Considerable evidence has supported the so called “common soil” hypothesis in the pathogenesis of both cardiovascular diseases (CVD) and different types of cancer (especially hormone-dependent and gastrointestinal); this means that these two conditions share some pathophysiological mechanisms and risk factor profiles (10–15). In this context, several components of the hemostatic system have been proposed as potential biomarkers for both (16–20).
In particular, fibrinogen might be a promising tool because of its role in both hemostatic and inflammatory processes. Fibrinogen is a glycoprotein synthesized by the liver and in healthy individuals, its plasma levels range from 200 to 400 mg/dL, with a normal half-life of 3–5 days (17, 20). As activating factor of the clotting process, fibrinogen plays a key role in atherosclerosis (21) and in the pathophysiology of coronary artery disease and CVD (22).
Additionally, fibrinogen is also involved in the inflammatory response (23). It is an acute phase reactant and, during episodes of inflammation, its synthesis is enhanced, making it a biomarker of systemic inflammation (23).
The role of this coagulation protein has been widely investigated, in cancer clinical settings. Indeed, elevated plasma levels of pre-operative fibrinogen have been associated with a poor prognosis of overall/disease free survival, a worst response to therapy and tumor size and extension of tumor invasion in gastrointestinal and, in particular, colorectal cancer (24–30). On the other hand, nowadays, the only study investigating the possible relationship of fibrinogen with cancer in the setting of a general population, is represented, by the work of Allin et al. showing that a simultaneous elevation of levels of inflammatory markers (fibrinogen, C-reactive protein and leukocyte count) was associated with an increased risk of lung, breast and colorectal cancer, with a stronger effect in the first few years of follow-up (31).
In order to improve CRC prevention and decrease its incidence, it is fundamental to identify novel predictive biomarkers for CRC (8, 32).
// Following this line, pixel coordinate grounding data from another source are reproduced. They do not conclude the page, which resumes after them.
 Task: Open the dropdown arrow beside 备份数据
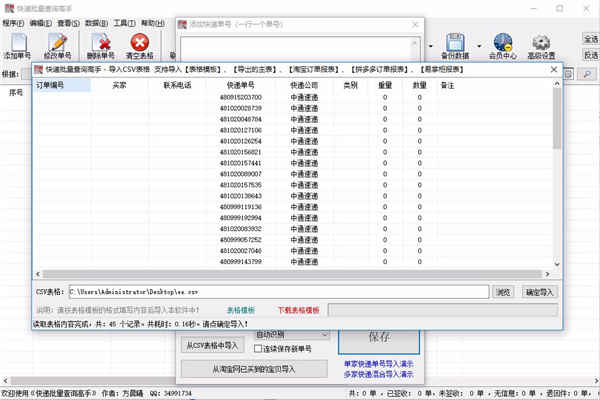point(479,46)
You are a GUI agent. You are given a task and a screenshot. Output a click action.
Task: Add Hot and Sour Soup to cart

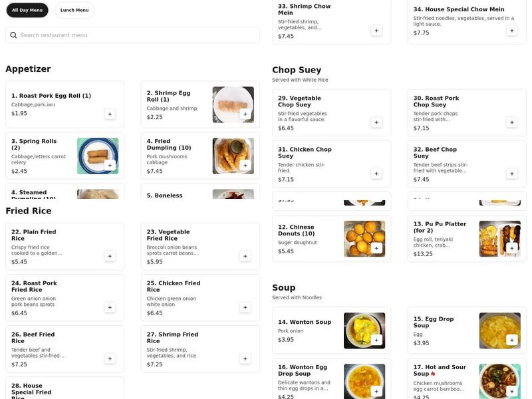pos(511,391)
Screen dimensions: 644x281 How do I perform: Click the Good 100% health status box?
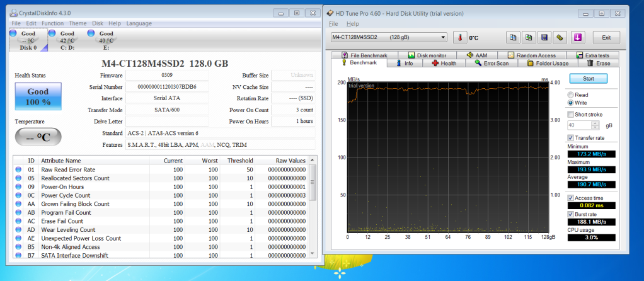38,96
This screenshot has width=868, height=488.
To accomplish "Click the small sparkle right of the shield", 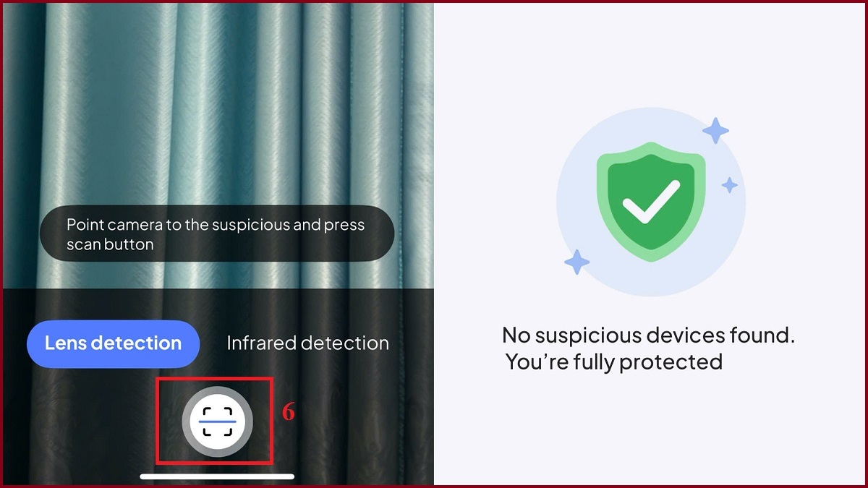I will (730, 186).
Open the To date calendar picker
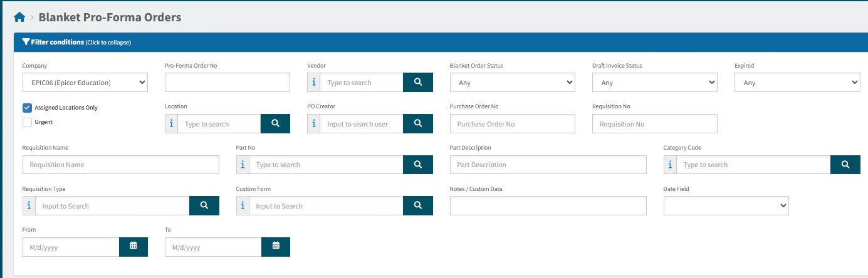Viewport: 868px width, 278px height. tap(275, 247)
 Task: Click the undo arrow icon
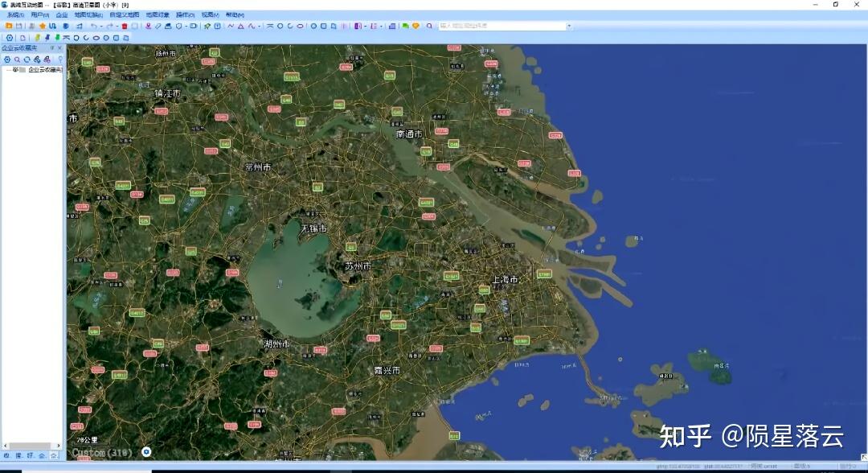tap(93, 26)
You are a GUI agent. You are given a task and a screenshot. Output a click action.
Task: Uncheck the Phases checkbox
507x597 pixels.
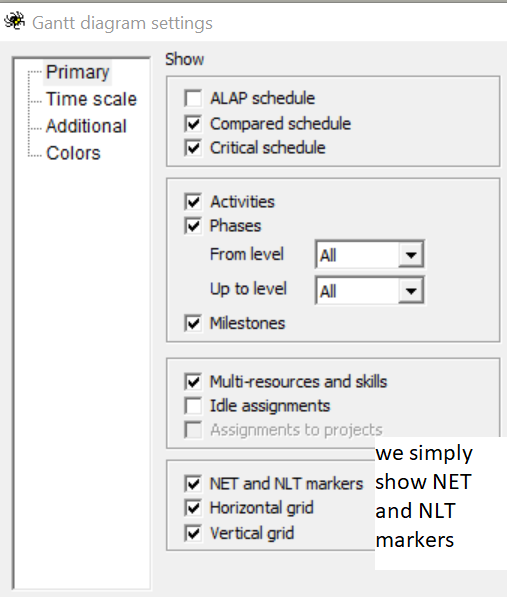[x=193, y=226]
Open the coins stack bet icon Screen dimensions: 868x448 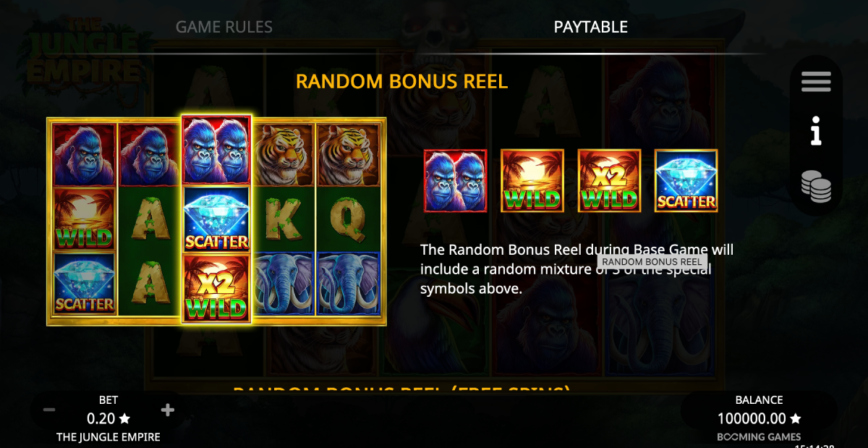pos(816,187)
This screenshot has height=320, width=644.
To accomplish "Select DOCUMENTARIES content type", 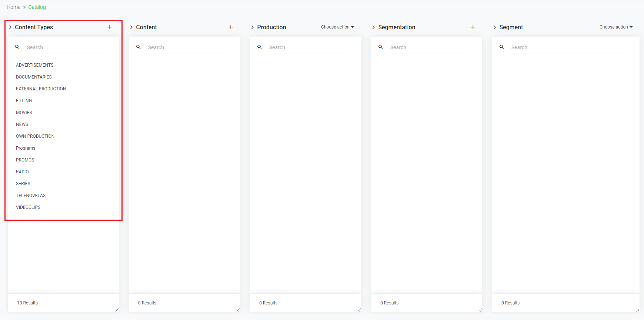I will 34,77.
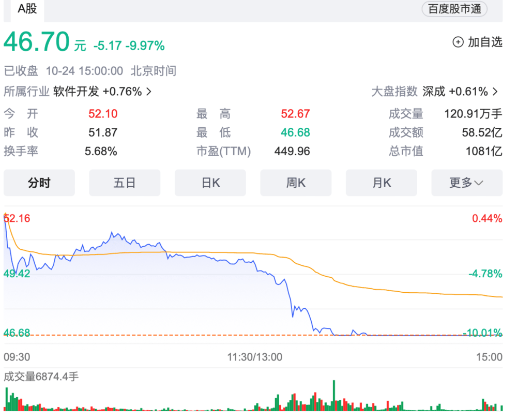Image resolution: width=517 pixels, height=420 pixels.
Task: Click the chevron after 深成 +0.61%
Action: click(x=495, y=92)
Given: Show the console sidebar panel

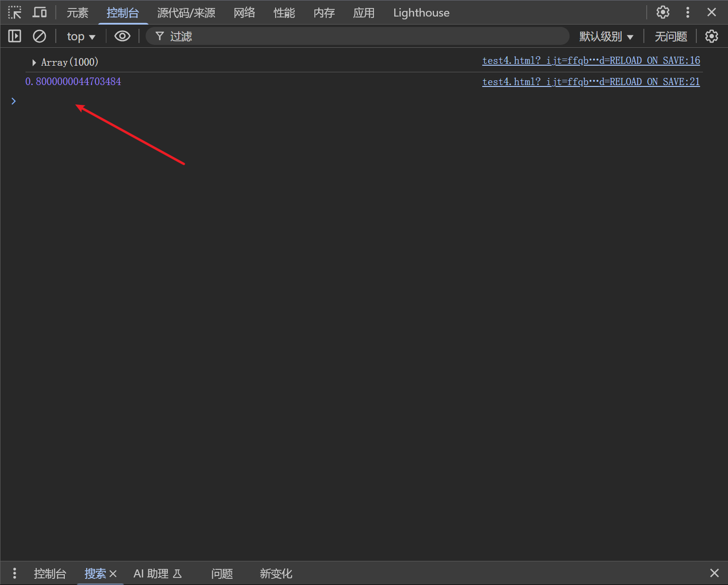Looking at the screenshot, I should [15, 36].
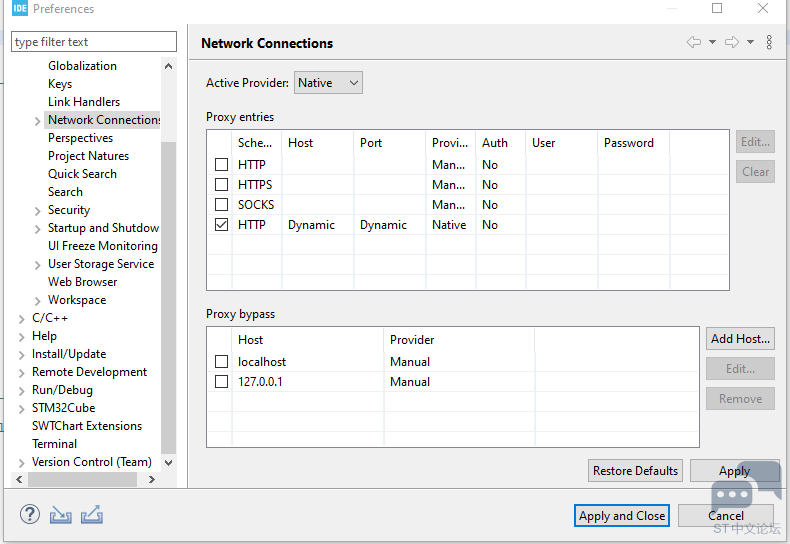Click the back navigation arrow icon
The height and width of the screenshot is (544, 790).
pyautogui.click(x=693, y=42)
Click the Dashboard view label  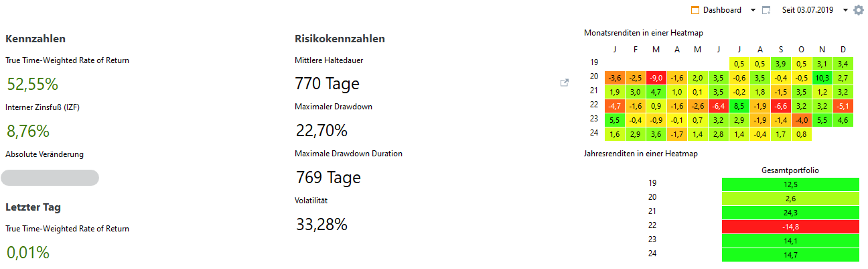(x=722, y=10)
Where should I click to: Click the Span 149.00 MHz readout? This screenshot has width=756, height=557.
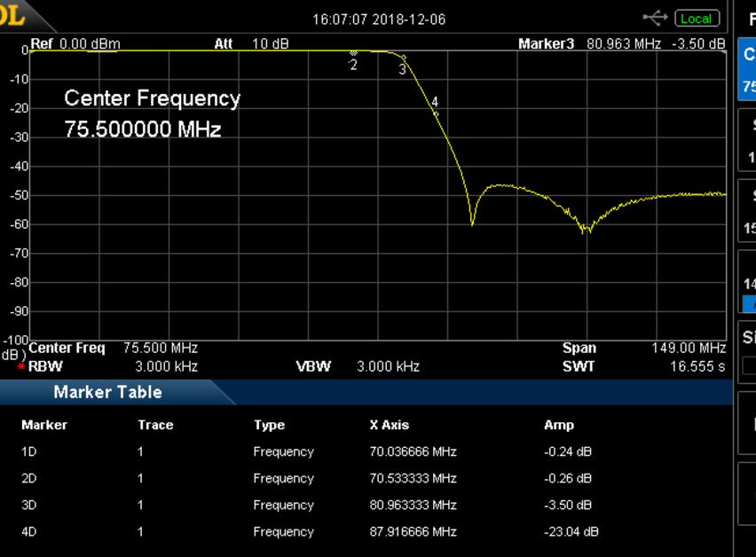(x=643, y=349)
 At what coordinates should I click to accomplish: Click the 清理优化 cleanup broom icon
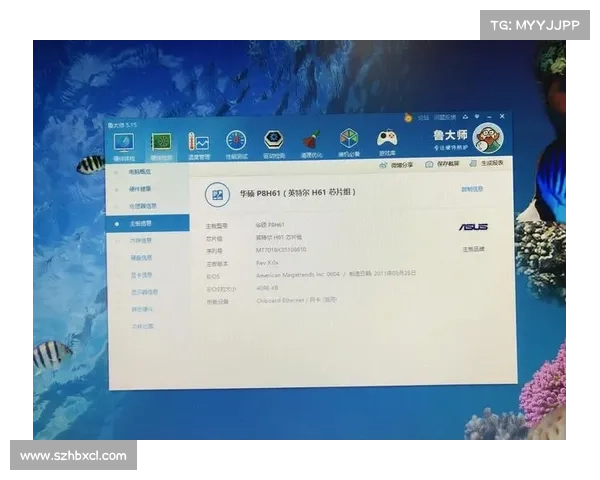[x=310, y=141]
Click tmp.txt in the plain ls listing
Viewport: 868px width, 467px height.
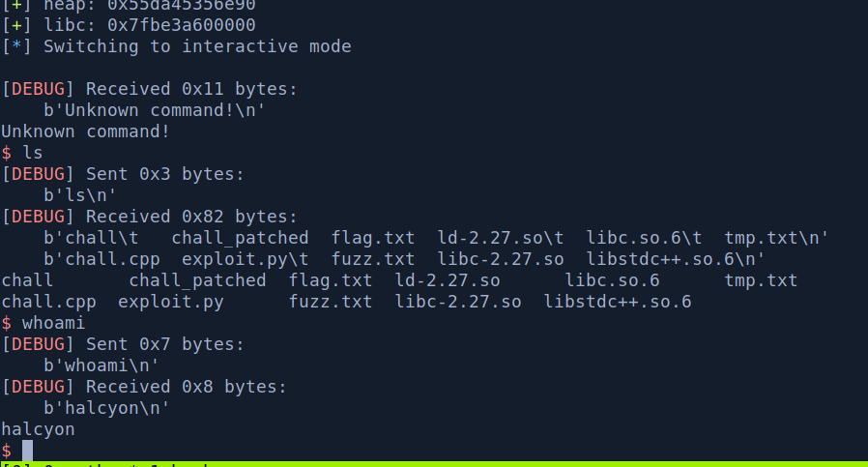click(x=761, y=280)
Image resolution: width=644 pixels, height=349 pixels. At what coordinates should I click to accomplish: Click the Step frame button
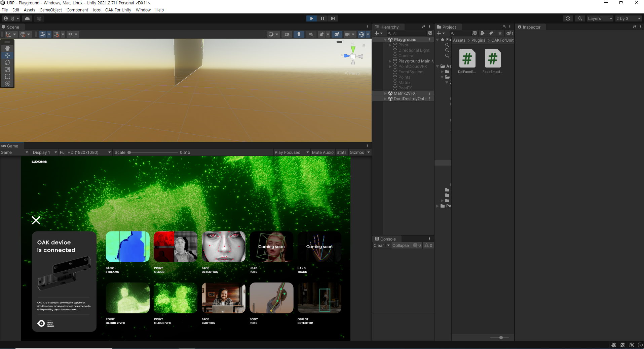click(333, 18)
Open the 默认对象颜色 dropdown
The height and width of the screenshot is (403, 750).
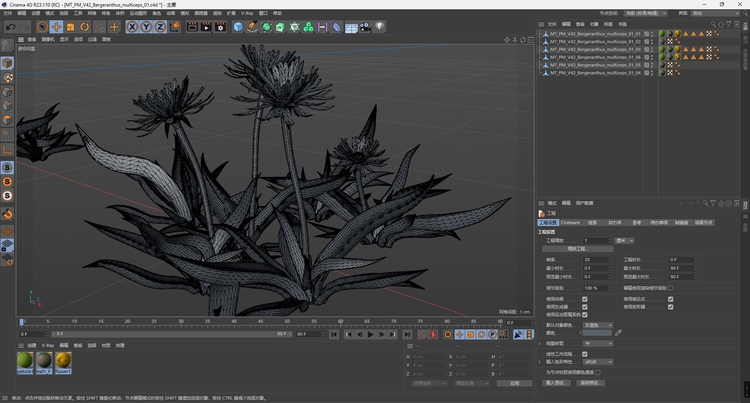597,325
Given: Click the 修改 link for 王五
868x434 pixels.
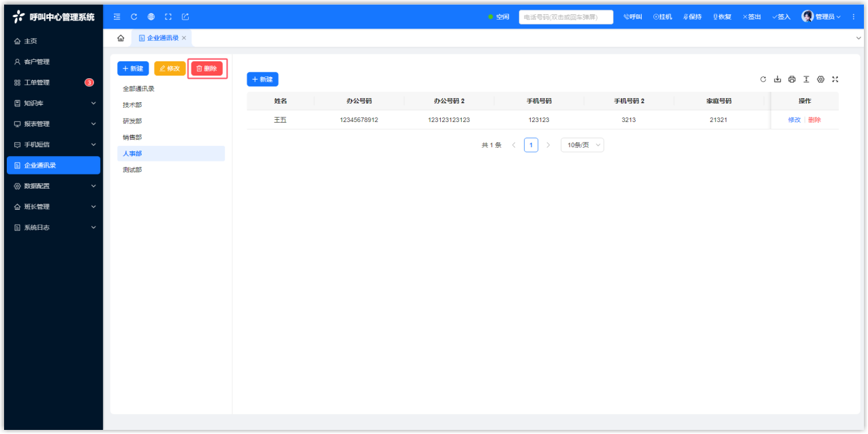Looking at the screenshot, I should (x=794, y=120).
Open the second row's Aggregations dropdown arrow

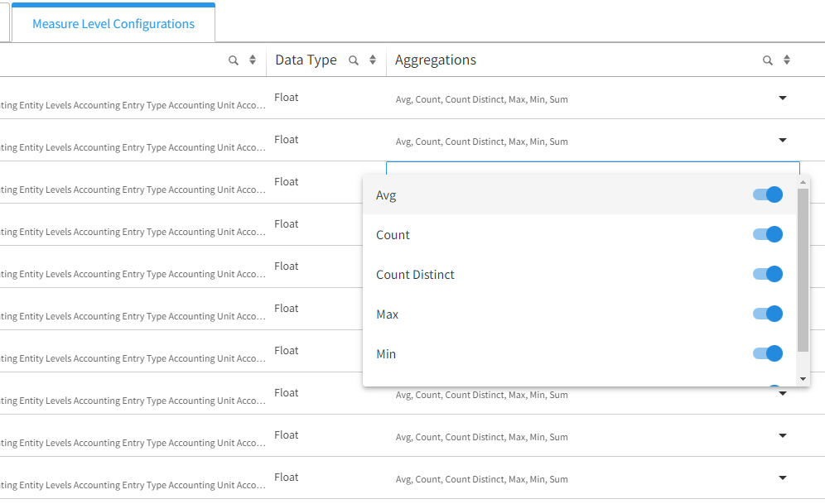click(783, 141)
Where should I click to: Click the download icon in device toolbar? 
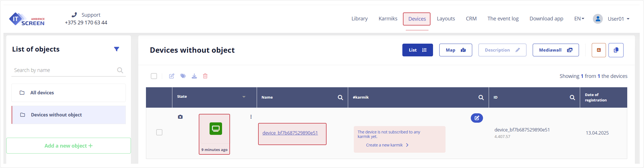(194, 76)
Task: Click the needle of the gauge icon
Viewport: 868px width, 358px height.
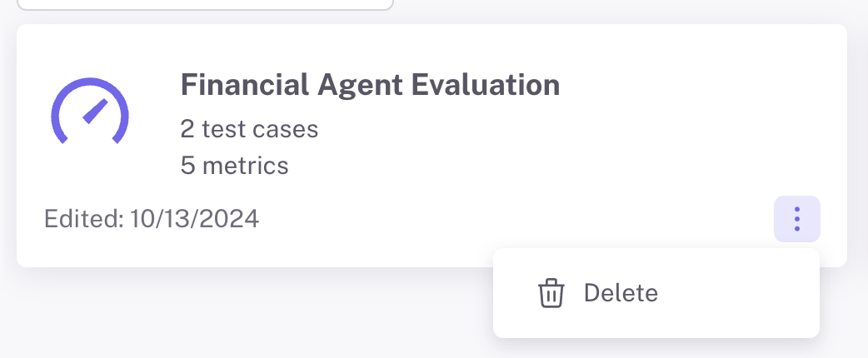Action: 95,112
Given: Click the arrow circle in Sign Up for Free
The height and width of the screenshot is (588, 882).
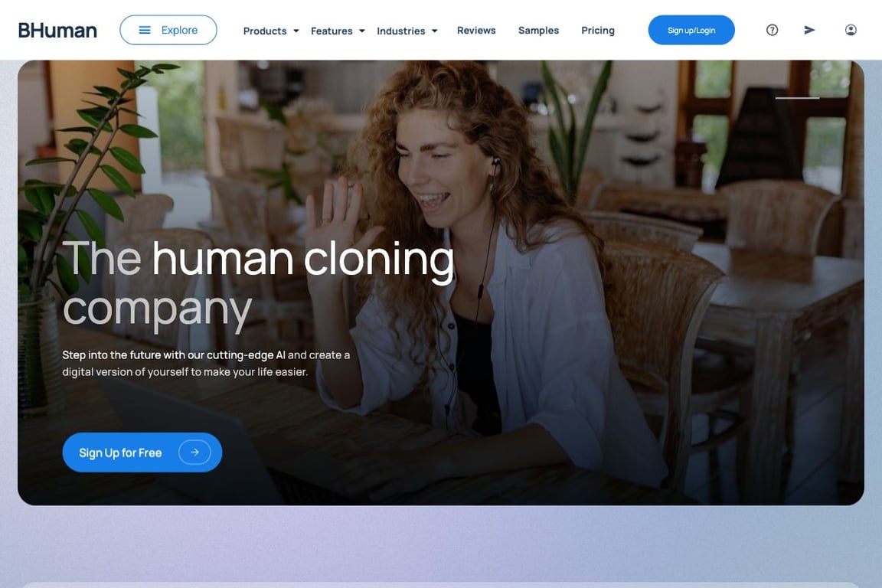Looking at the screenshot, I should click(x=194, y=452).
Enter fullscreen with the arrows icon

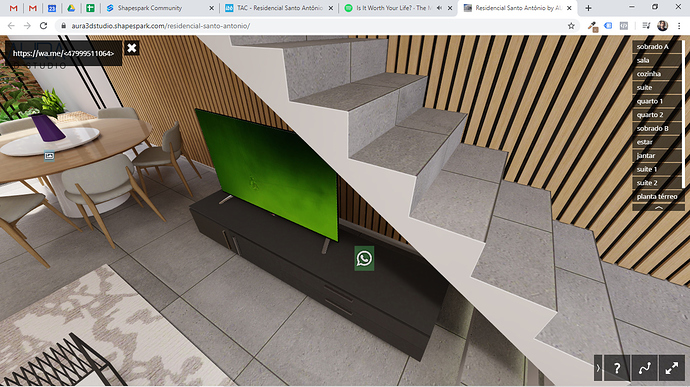point(672,368)
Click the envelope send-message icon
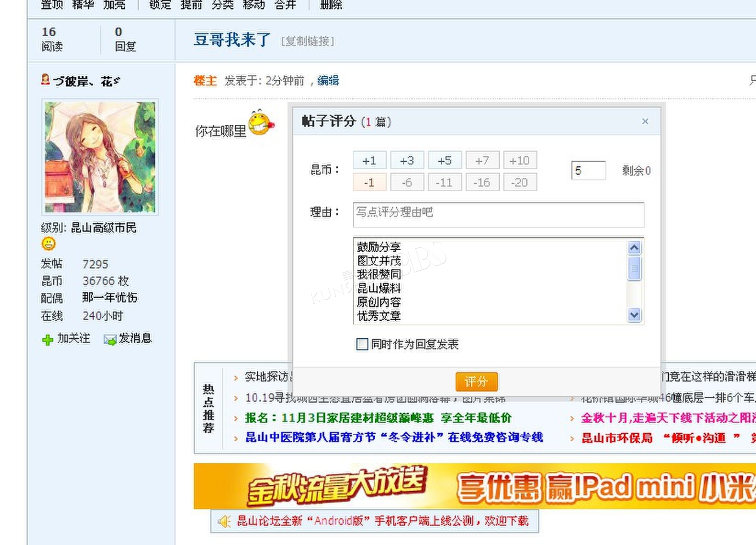 110,340
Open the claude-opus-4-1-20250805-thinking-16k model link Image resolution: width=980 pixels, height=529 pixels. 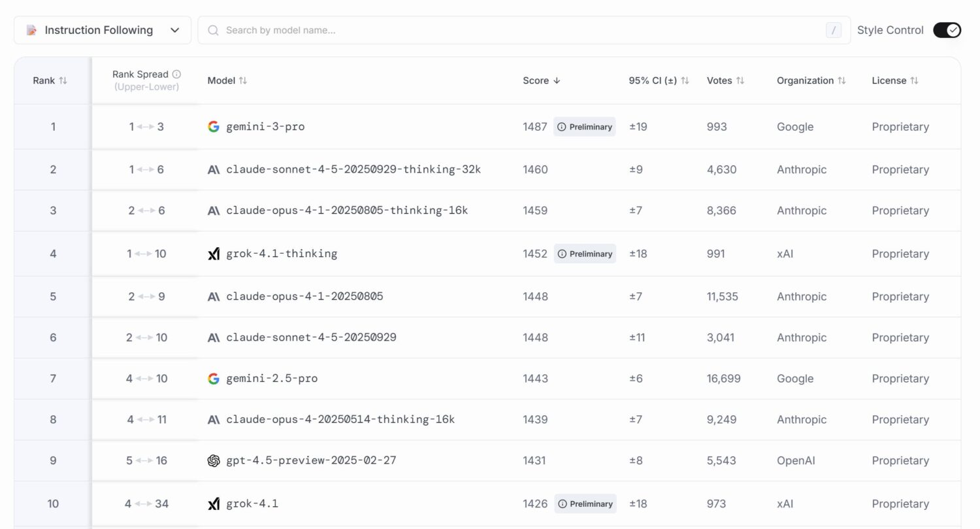click(347, 211)
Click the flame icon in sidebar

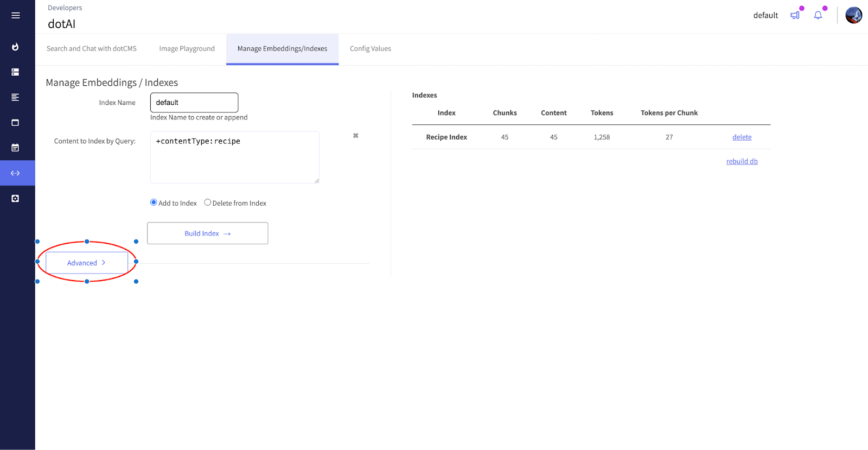tap(16, 47)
For this reason, we performed a nested case-cohort study to evaluate the association between plasma levels of fibrinogen and CRC in the framework of the Moli-sani study population.
Materials and methods
Study population and study design
The Moli-sani study is an ongoing prospective cohort study that enrolled 24,325 individuals (51.9% women, aged ≥35 years) randomly recruited from the general population of Molise region in Southern-central Italy between 2005 and 2010. Exclusion criteria were pregnancy at the time of recruitment, disturbances in understanding or willingness, current poly-traumas or coma, refusal to sign the Informed Consent form (33). The Moli-sani study complies with the Declaration of Helsinki and was approved by the Catholic University Ethical Committee, Rome, Italy. All the individuals enrolled provided written informed consent. During the baseline visit, trained researchers administered questionnaires about personal and family medical history, physical activity, dietary habits, risk factors for cardiovascular and cancer diseases, socioeconomic status and measured blood pressure and anthropometry. Additionally, blood samples were obtained at the baseline visit by venous puncture between 07:00 and 09:00 a.m. from individuals who had fasted overnight and had refrained from smoking for at least 6 h (33). Blood samples were rapidly processed and stored in liquid nitrogen (−196°C) at the Neuromed Biobanking Centre (https://www.neuromed.it/ricerca/biobanking-centre/) during the same day of recruitment visist. Details of the Moli-sani study have been described in Supplementary materials and in previous publications (33, 34).
One hundred and twenty-six cases of CRC were identified among the individuals of the Moli-sani cohort, during a median follow-up of 4.3 years (35). The subcohort was randomly extracted from the Moli-sani cohort (parent cohort) and included 1,290 individuals without a history of any cancer at baseline or incident no-CRC cancer events, or missing values for fibrinogen. However, the subcohort included eight individuals who had developed CRC, due to the random selection from the parent cohort.
Incident colorectal cancer assessment
Incident cases of CRC were ascertained by direct linkage with hospital discharge forms according to the ICD-9-CM codes: 153 (malignant neoplasm of colon) and 154 (malignant neoplasm of rectum, rectosigmoid junction and anus). The validation of CRC events was performed through medical records and was confirmed by the histological reports. Additionally, fatal cases of CRC were assessed by direct linkage with the regional register of cause of death (ReNCaM registry), when then underlying cause of death presented ICD-9 codes as 153 or 154. For the present case-cohort study, the end of follow-up was 31st December 2011.
Information on CRC stage and grade were collected through the histological reports (missing data 15.9 and 23.8%, respectively). The CRC stage and grade were classified according to the 8th version of the AJCC TNM classification system (36).
Plasma fibrinogen measurements
Between July 2014 and March 2017, frozen citrated plasma samples of about 2,500 Moli-sani participants selected for the case-cohort study (1000 cases of any cancer, including CRC and 1,500 subcohort individuals), were express-shipped in several batches on dry ice to the Hemostasis and Thrombosis Laboratory of the Division of Immunohematology and Transfusion Medicine, Papa Giovanni XXIII Hospital in Bergamo. Fibrinogen levels were measured, in frozen citrated plasma samples, with a test based on the Clauss method, on the coagulation system ACL TOP 500 (Q.F.A. Thrombin; Werfen). Quality controls included high and low plasma samples, provided by the kit, and a home-made normal pool plasma. Regarding the latter, the CVs for normal and abnormal value were 6.1 and 4.3% for intra- and 6.7 and 5.1% for inter-assay, respectively.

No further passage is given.